Rossow's paper was about running malware by hand. Pendlebury and colleagues, publishing at USENIX Security in 2019, showed the identical problem had simply moved into machine learning. Android malware classifiers were routinely reported with F1 scores as high as 0.99, appearing almost perfect — yet the authors showed these figures were commonly inflated by two specific errors in experiment design.
Spatial bias occurs when the mix of malicious and benign samples used for testing doesn't match the mix a classifier would actually see after deployment. Temporal bias occurs when a model is trained on samples from one time period and tested on samples that, in a real deployment, would only have existed later — letting the model see the future during training. Once these two biases were removed, several published classifiers' accuracy dropped substantially.

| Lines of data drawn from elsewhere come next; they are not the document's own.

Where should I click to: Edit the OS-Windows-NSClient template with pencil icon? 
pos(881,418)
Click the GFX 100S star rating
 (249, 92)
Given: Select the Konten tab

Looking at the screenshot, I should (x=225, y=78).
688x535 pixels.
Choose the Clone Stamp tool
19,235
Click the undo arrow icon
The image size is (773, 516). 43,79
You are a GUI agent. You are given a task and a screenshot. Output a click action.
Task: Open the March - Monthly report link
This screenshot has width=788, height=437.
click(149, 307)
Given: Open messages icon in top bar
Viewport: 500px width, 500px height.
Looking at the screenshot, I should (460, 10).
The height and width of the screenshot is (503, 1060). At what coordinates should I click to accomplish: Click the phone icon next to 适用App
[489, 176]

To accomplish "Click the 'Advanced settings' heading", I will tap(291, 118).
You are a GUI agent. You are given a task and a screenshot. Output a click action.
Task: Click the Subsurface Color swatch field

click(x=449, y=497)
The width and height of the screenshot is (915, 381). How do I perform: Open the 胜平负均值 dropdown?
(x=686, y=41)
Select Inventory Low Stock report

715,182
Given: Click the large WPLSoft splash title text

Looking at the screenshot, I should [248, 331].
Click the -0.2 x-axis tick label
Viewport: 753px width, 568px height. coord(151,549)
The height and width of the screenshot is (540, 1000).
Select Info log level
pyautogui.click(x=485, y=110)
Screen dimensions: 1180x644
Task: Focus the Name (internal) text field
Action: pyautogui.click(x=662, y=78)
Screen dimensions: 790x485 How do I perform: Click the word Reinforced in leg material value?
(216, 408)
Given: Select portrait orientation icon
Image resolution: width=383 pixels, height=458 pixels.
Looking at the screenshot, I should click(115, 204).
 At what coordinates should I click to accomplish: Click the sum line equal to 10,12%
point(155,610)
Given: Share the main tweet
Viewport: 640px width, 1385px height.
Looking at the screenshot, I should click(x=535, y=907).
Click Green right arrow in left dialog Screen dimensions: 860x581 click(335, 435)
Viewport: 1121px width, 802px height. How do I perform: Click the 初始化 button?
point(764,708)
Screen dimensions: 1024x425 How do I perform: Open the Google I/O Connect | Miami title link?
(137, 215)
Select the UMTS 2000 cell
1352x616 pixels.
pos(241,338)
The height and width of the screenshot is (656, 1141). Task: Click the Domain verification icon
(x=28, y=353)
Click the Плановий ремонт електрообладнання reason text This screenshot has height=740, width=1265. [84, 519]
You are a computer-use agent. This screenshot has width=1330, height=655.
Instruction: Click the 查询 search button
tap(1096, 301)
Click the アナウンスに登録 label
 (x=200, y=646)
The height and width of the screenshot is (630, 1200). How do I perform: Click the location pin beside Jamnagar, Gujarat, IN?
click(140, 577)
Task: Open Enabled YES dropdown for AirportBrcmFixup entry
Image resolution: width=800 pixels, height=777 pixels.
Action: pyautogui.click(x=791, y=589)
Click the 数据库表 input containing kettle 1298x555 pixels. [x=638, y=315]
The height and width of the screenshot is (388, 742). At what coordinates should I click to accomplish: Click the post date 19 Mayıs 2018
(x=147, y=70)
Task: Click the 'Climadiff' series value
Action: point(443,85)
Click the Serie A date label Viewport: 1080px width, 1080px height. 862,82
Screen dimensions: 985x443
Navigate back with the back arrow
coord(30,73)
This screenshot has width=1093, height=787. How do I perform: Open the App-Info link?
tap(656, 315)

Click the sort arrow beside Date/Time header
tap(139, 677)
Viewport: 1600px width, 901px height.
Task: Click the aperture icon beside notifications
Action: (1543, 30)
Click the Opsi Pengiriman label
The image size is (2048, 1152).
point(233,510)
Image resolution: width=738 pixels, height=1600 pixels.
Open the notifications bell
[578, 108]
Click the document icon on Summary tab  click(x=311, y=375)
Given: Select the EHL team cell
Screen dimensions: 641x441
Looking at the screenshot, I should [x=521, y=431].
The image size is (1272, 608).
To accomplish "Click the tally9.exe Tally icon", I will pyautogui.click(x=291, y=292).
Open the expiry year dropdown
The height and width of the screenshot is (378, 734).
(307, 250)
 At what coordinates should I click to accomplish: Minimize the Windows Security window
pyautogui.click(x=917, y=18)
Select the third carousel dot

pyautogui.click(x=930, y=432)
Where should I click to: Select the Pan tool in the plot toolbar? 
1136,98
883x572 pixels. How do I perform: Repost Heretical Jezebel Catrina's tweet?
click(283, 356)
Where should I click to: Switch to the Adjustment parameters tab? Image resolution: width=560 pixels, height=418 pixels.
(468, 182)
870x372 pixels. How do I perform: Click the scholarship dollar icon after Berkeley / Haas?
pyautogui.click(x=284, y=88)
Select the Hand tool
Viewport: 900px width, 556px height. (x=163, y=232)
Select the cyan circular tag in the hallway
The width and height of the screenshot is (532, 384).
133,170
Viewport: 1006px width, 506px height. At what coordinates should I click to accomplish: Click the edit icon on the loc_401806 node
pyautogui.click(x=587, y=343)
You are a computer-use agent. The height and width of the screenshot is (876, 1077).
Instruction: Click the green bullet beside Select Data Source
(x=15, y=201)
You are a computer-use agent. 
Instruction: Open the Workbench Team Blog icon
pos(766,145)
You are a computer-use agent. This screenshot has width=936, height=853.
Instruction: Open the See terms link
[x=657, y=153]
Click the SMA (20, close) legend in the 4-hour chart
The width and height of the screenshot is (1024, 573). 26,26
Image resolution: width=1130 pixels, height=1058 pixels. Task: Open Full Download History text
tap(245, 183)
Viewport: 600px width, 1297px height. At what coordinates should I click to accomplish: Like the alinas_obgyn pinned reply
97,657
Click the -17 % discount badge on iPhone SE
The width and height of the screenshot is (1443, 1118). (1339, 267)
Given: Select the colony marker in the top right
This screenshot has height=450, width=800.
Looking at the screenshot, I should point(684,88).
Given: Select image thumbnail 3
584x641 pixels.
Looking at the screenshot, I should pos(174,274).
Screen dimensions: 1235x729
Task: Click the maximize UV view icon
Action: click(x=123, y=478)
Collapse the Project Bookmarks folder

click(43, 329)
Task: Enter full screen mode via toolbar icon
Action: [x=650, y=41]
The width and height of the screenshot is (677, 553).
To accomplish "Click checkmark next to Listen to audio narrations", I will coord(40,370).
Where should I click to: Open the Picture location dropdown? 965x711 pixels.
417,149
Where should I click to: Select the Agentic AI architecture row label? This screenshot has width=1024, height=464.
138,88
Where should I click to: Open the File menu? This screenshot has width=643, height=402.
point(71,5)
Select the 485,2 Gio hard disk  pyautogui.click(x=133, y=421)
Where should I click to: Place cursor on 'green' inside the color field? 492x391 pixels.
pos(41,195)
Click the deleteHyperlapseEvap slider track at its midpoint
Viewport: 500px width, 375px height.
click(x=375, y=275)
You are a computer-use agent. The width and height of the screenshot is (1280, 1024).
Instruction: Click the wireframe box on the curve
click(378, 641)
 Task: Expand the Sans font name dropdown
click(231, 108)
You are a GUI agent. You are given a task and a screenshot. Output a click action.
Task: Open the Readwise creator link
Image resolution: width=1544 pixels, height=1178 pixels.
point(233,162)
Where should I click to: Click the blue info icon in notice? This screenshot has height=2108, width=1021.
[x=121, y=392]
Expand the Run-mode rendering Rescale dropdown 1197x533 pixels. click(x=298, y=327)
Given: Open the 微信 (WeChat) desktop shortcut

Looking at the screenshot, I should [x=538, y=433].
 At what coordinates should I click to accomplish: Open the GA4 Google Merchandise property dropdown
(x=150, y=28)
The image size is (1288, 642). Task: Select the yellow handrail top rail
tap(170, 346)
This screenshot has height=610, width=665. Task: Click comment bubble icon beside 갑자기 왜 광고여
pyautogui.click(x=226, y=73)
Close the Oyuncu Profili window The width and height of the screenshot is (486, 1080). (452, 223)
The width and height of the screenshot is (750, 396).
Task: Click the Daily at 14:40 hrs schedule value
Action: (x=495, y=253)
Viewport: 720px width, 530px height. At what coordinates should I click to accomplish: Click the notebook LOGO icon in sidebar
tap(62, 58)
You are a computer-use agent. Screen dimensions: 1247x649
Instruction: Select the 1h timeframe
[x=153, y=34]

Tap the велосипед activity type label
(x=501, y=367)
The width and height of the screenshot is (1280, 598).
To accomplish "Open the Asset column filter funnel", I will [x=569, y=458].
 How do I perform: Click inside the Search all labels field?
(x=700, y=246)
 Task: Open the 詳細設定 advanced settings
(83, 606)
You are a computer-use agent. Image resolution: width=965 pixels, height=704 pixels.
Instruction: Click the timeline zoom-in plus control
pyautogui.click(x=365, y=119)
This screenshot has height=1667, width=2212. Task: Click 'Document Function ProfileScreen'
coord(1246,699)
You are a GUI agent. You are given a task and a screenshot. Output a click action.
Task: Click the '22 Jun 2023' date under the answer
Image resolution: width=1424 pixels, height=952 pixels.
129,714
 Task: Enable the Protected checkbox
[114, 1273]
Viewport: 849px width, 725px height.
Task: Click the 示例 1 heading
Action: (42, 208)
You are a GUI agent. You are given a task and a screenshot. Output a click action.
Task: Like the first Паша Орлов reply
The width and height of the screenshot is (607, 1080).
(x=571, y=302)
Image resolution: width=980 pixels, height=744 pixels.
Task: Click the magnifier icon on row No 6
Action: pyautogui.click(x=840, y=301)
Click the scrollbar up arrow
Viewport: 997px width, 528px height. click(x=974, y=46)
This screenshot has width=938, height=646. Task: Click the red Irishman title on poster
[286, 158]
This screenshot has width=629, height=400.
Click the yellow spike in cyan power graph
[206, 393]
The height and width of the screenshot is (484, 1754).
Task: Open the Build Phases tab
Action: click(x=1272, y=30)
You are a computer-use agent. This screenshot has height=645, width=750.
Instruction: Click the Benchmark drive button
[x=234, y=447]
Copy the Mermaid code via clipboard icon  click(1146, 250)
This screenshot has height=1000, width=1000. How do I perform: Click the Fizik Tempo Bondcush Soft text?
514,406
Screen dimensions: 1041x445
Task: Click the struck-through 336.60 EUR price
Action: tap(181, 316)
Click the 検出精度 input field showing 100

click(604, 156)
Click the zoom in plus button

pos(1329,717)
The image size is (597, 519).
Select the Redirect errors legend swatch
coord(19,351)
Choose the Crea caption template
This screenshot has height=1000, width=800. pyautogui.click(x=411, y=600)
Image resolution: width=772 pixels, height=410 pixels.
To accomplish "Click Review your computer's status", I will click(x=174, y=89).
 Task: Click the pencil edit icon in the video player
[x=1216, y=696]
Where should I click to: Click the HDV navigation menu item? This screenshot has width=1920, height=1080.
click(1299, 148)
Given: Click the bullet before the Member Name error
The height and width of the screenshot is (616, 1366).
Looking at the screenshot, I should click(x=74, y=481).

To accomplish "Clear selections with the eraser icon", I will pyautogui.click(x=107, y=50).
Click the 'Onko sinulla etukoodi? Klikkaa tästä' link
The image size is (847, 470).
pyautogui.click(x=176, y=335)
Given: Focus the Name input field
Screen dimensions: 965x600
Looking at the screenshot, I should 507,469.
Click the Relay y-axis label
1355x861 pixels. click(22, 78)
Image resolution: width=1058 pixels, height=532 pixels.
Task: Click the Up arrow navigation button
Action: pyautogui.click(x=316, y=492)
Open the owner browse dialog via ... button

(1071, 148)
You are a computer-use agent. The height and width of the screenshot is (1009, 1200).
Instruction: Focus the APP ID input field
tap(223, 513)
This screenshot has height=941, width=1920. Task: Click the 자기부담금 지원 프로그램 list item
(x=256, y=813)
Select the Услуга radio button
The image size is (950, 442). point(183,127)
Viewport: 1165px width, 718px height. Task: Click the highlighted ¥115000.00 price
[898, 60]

The lesson carries forward directly into how a study's data collection gets designed: a headline accuracy figure is only as trustworthy as the train/test split that produced it, and that split is exactly the kind of methodological detail Rossow's findings already showed the field is prone to under-reporting.
The same problem shows up whenever two independent teams claim to test against "the same" malware family and get different detection results. Often the mismatch traces back to different sample sets, different sandbox configurations, or simply different vendors' labels for what counts as belonging to that family. When you write up your own dataset later in a project, record precisely how each sample was obtained and labelled — not only how many samples there were.
Using the Rossow et al. findings, explain why a review of malware research should record whether a study's dataset and code are public, not only how many samples were used. Then, using the TESSERACT findings, explain the difference between spatial bias and temporal bias in a malware classifier's reported accuracy, and why a very high F1 score alone doesn't rule out either one.